The patient took antibiotics for prophylaxis. A liquid diet or a low-fibre diet was given for 5 days to avoid defaecation and contamination of the external genitalia by stools. A Foley catheter was maintained for 1 week to avoid post-operative urine retention and contamination of the external genitalia by urine. The intra-vaginal mould was removed on the seventh day without bleeding or foul discharge. The neovagina was irrigated with 0.01% benzalkonium chloride solution once every day. The silicone membrane was removed spontaneously from the neovagina on the ninth day.
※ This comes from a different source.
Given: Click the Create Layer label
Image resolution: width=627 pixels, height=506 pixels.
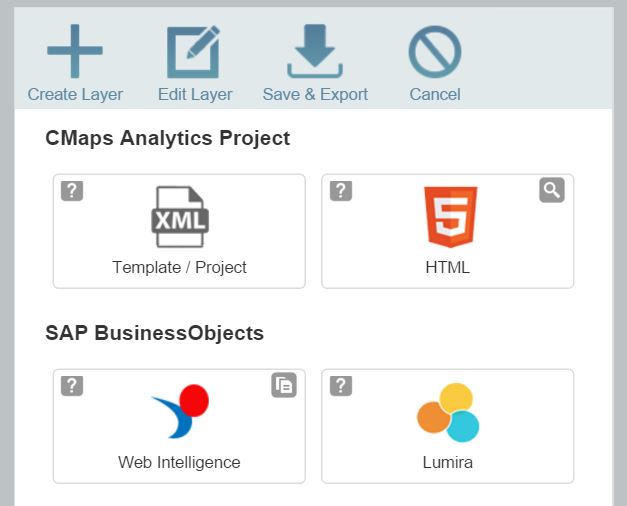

From 10 days after the operation, the patient was administered human recombinant bFGF spray (FiblastR spray; Kaken Pharmaceutical Co. Ltd, Tokyo, Japan) to accelerate epithelialization on the neovagina. She was discharged on the nineteenth post-operative day. At that time, the neovagina was covered by a very thin epithelium-like layer with neovascularization; a quarter of the neovagina (~2 cm from the entrance) was epitherialized completely like normal vaginal mucosa. She was advised to dilate the neovagina with a Hegar’s cervical dilator (2.5 cm in diameter) by herself for 5–10 min each day and night during the initial 1 month post-operative period. She was examined weekly for a month. At each visit, vaginal depth and epithelium were noted to assess the functional length of the neovagina. Squamous epithelialization of the vaginal epithelium was confirmed by histological examination at 50 days after the operation, and no stenosis was observed (Figure 2A and B). Because she had no sexual intercourse at the time, she wore the mould while sleeping to prevent stenosis and shrinking. About 12 months after the operation, the neovagina was at least 3.5 cm in width and ~8 cm in length, because the mould could be inserted smoothly into the neovagina.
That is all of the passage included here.